Before we conclude this instalment of this series of articles, let’s trace the origins of the discovery of horizontal gene transfer as a mechanism of trait innovation. This can be safely credited to a quiet epidemiologist of the early 20th century called Frederick Griffith. He believed that effective control measures against infectious diseases could be taken only when armed with an understanding of the types of pathogenic bacteria that could be isolated from epidemics. Toward that goal, he was working on variants of the bacterial pathogen Streptococcus, which causes pneumonia (also referred to as Pneumococcus). Some variants of this bacterium cause disease and others do not.

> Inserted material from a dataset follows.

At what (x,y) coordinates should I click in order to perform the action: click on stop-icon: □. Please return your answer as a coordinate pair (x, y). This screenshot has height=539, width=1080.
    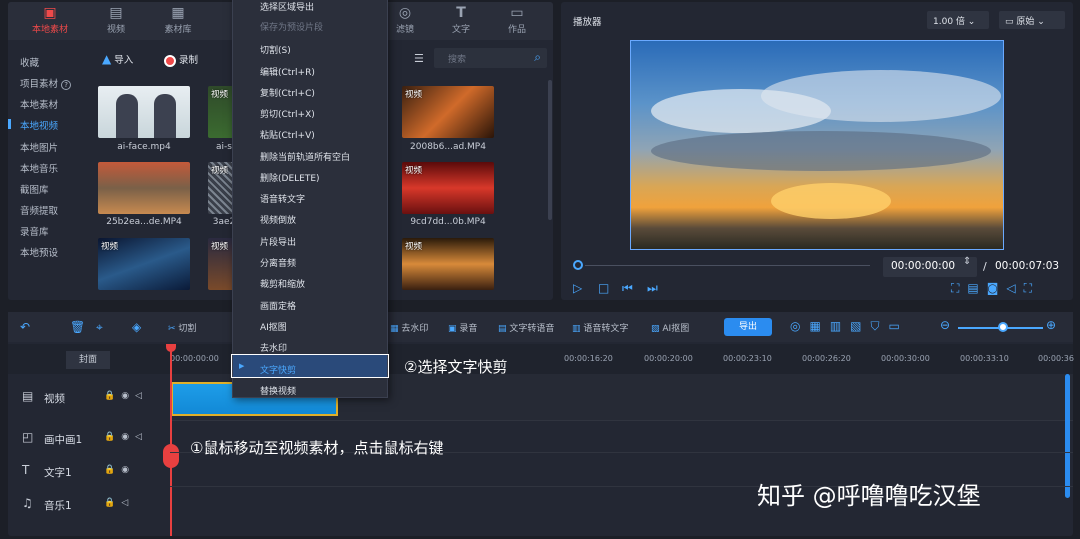
    Looking at the image, I should click on (604, 288).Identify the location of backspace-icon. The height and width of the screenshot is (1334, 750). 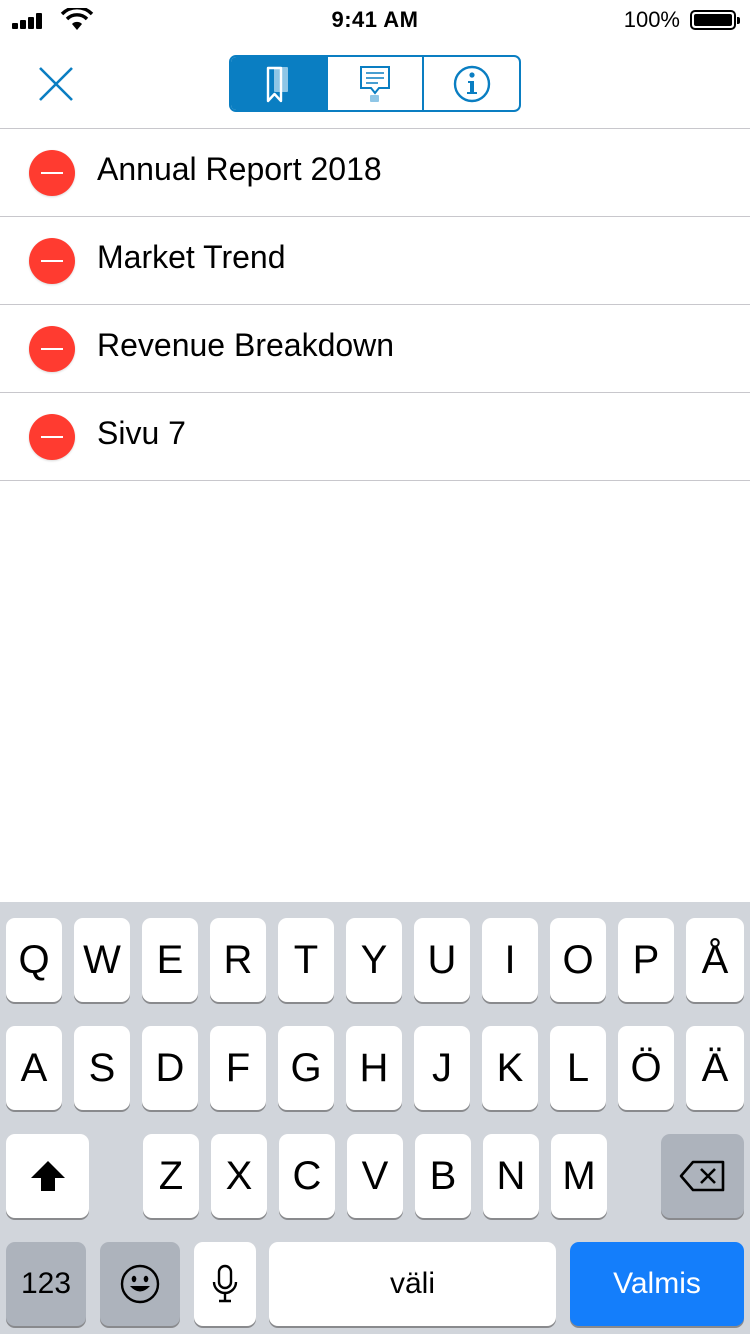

Griffith reported in 1928 that when a heat-killed disease-causing variant of this bacterium was mixed with live but benign versions of the same bacterium, the benign acquired disease-causing traits. This resulted in the conclusion that certain material from the dead bacterium was transferred to the live variants, resulting in a new trait. In retrospect, we’ve come to appreciate the contribution of luck in major scientific discoveries. Not all bacterial types do a good job of taking in and utilising naked DNA from their environment, and today we know that Streptococcus happens to belong to the subset of bacteria which can. Had Griffith’s work been on bacteria of other types, he might have never made this discovery. Later experiments by Avery, Macleod and McCarty showed in 1943 that the material that was transferred was likely to be DNA.

Thus, the discovery by Griffiths was epoch-defining, not merely within the scope of describing a phenomenon or informing control measures against epidemics but also in its future impact in enabling us to learn that DNA is indeed our genetic material, and subsequently establishing the molecular basis of heredity and the continuity of life.

Aswin Sai Narain Seshasayee runs a laboratory researching bacterial biology at the National Centre for Biological Sciences, Bengaluru. Beyond science, his interests are in classical art music and history.